__Items from a dataset__
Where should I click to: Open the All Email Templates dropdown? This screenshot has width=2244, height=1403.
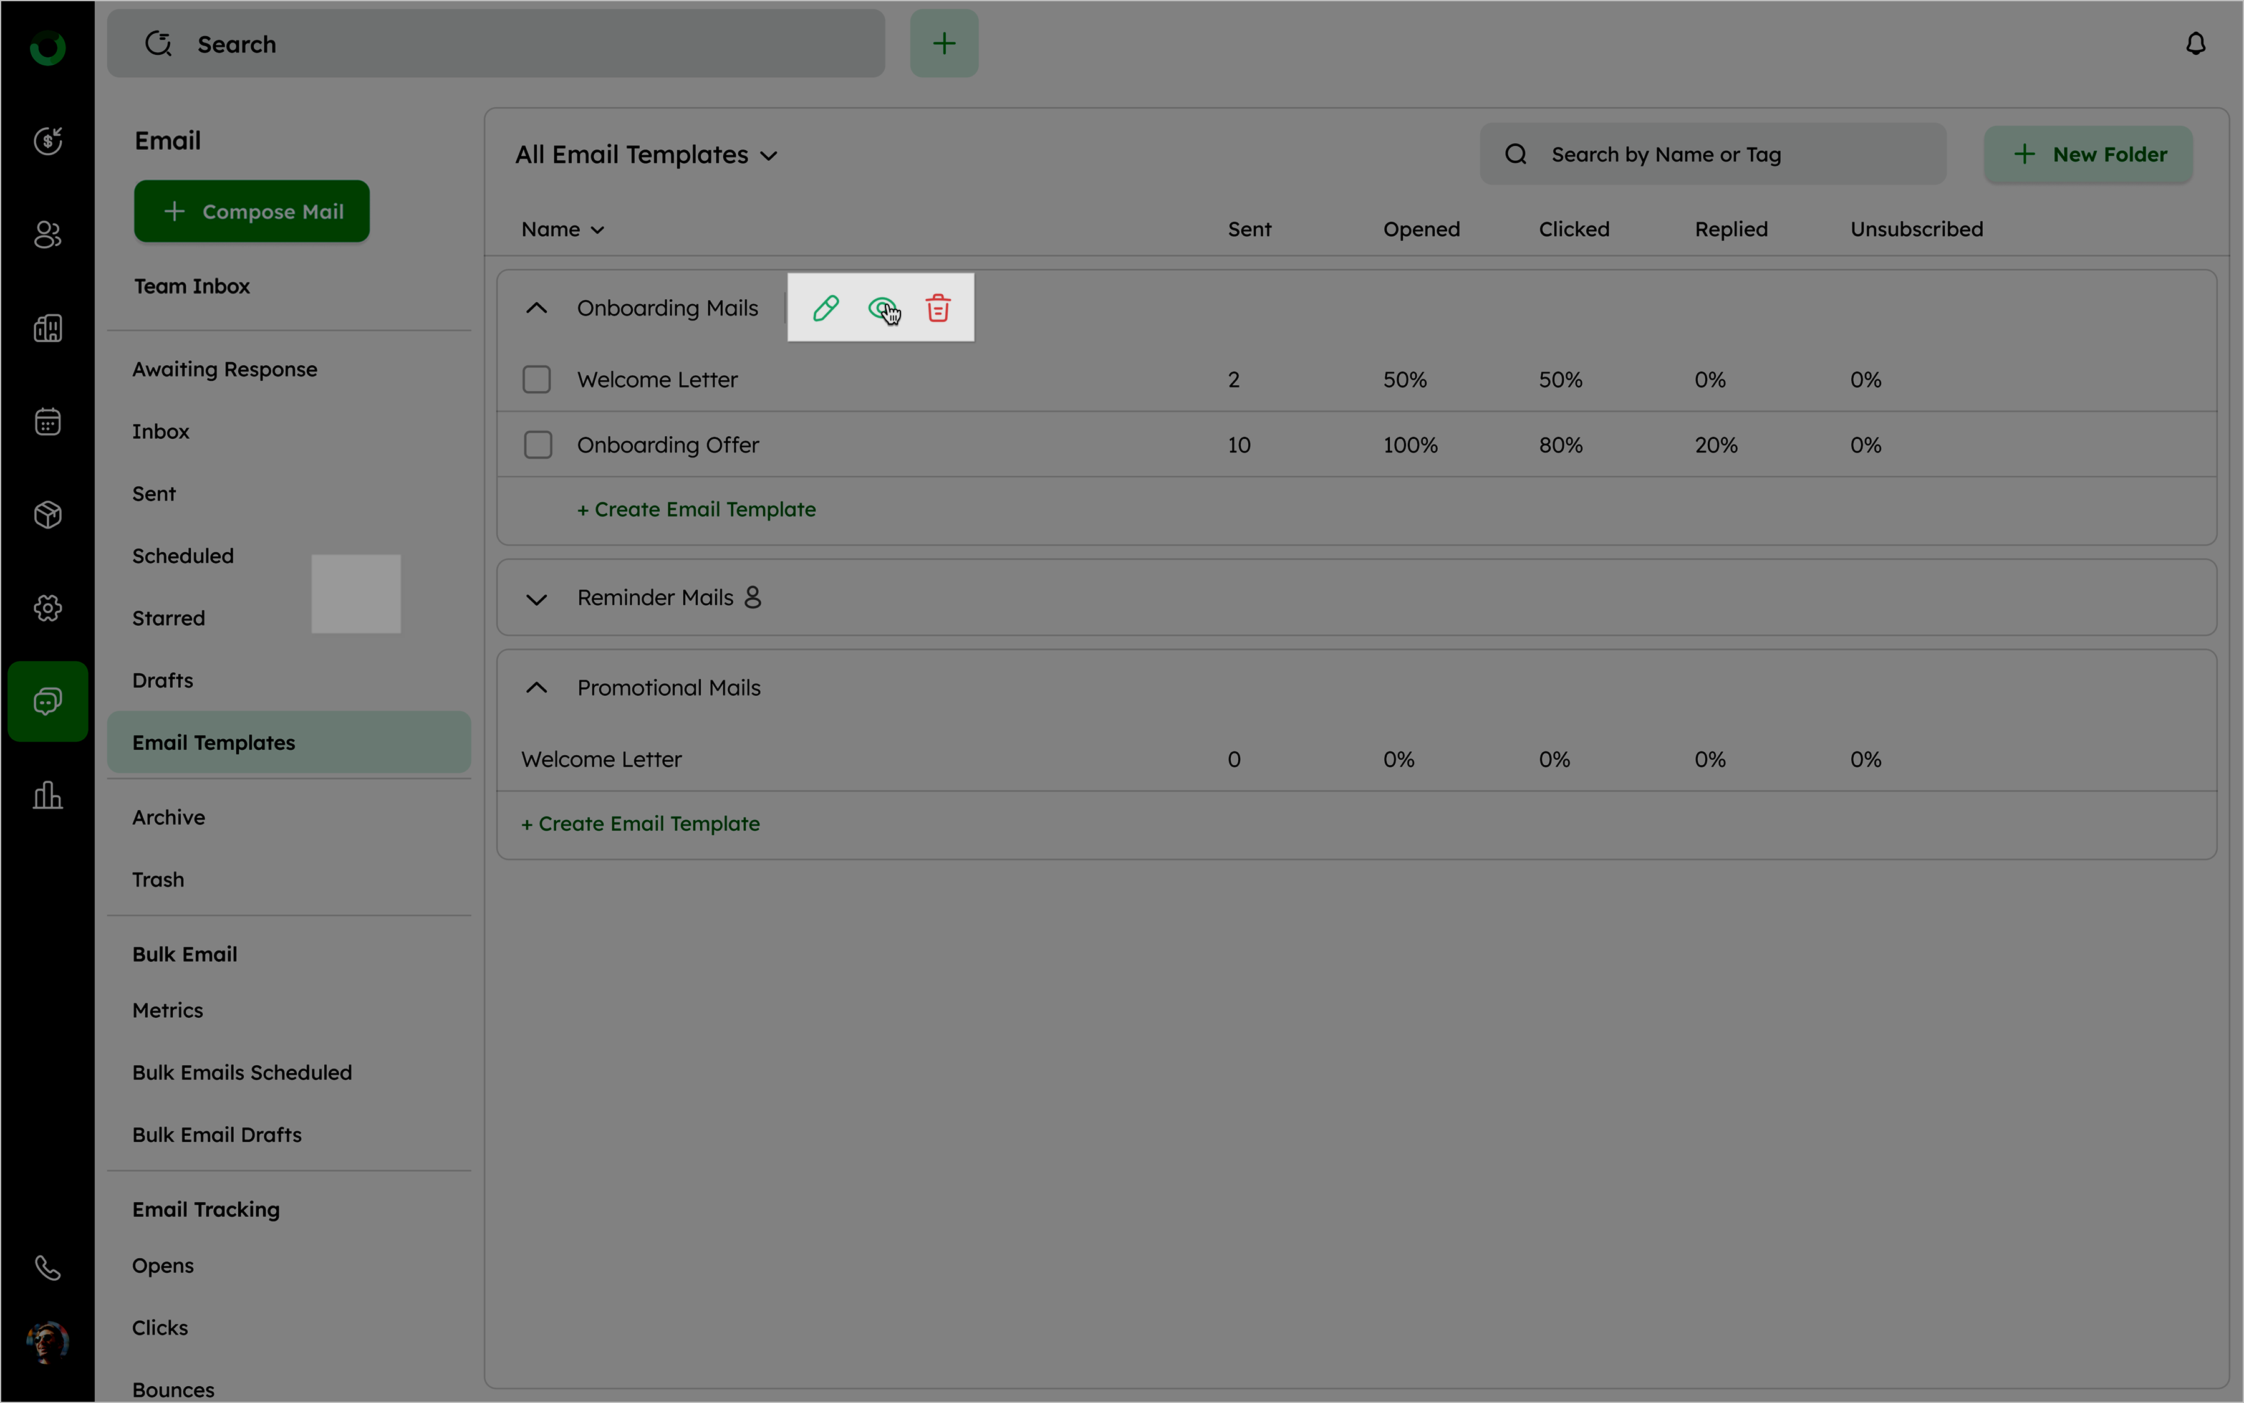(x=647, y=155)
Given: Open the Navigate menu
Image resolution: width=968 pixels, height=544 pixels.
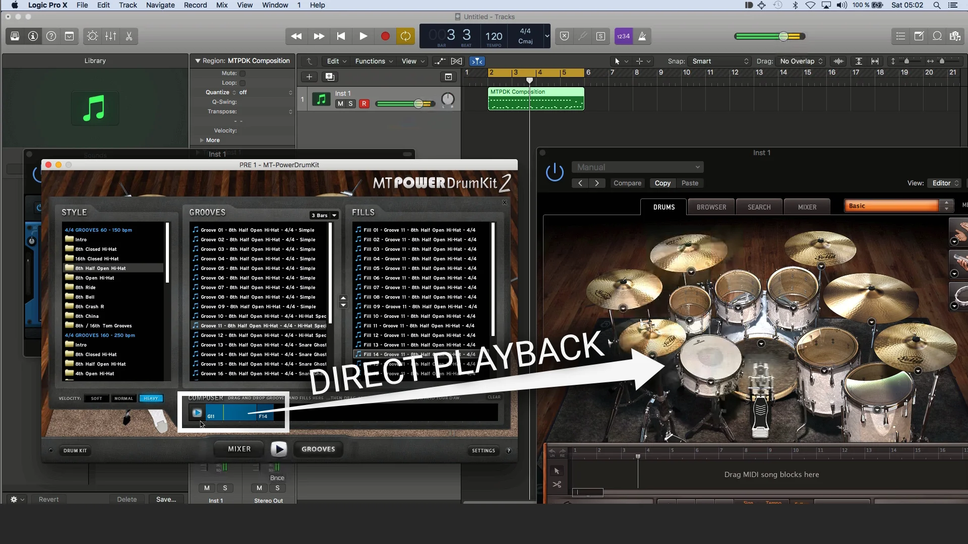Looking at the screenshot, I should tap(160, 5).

...

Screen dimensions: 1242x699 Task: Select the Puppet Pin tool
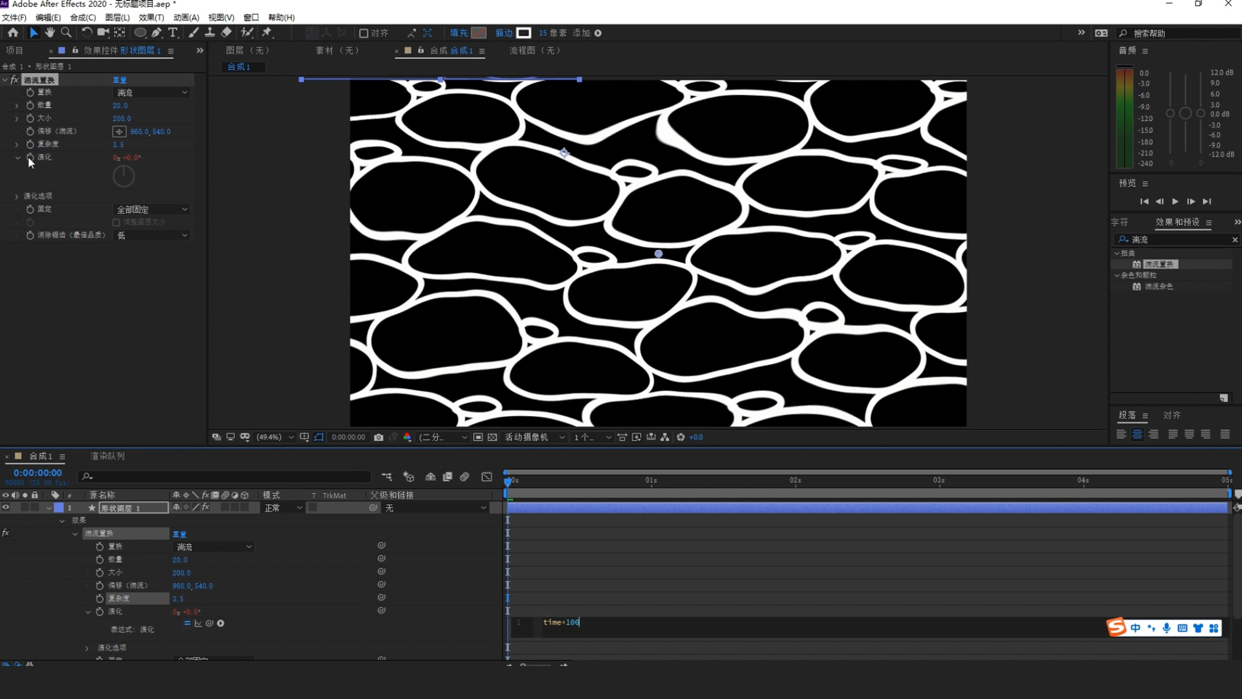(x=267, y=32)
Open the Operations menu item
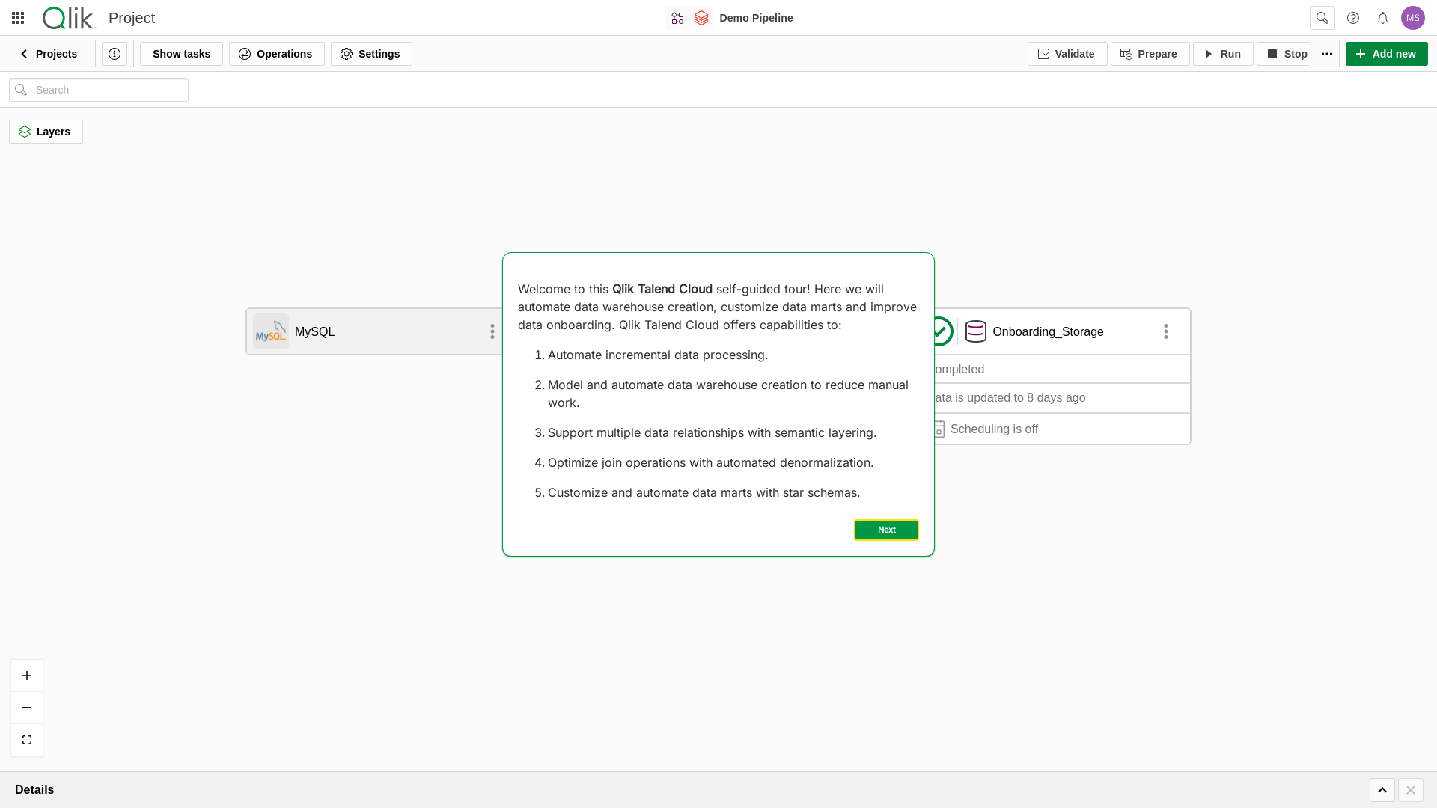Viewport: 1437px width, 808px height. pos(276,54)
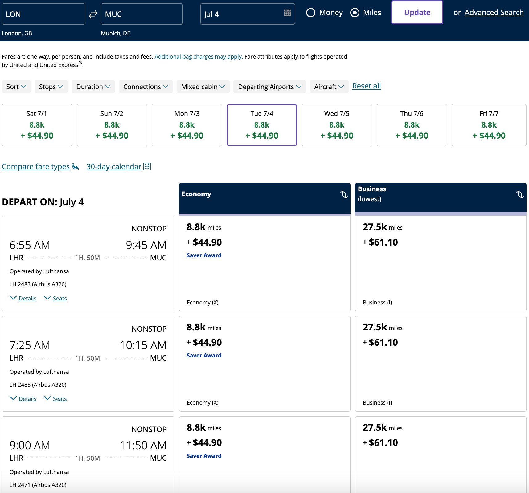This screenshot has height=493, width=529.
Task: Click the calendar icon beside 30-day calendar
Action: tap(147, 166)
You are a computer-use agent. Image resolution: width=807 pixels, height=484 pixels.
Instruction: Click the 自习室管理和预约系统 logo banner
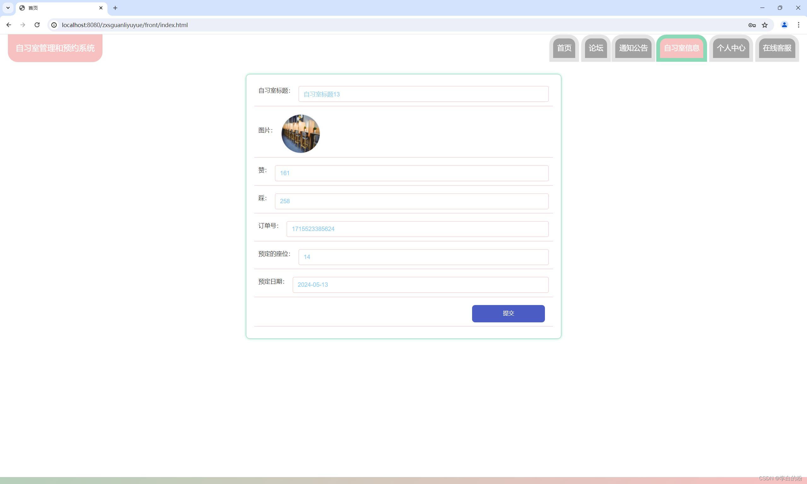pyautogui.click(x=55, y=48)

__Work order__
Word for word, write out the lines above running from the one with "Open the Operations menu item" up to and including the one with "You are a computer-use". Drop any picture.

__Output for this task__
Open the Operations menu item
Viewport: 1437px width, 808px height. pos(276,54)
This screenshot has height=493, width=529.
Task: Click the calendar icon beside 30-day calendar
Action: tap(147, 166)
You are a computer-use agent. Image resolution: width=807 pixels, height=484 pixels.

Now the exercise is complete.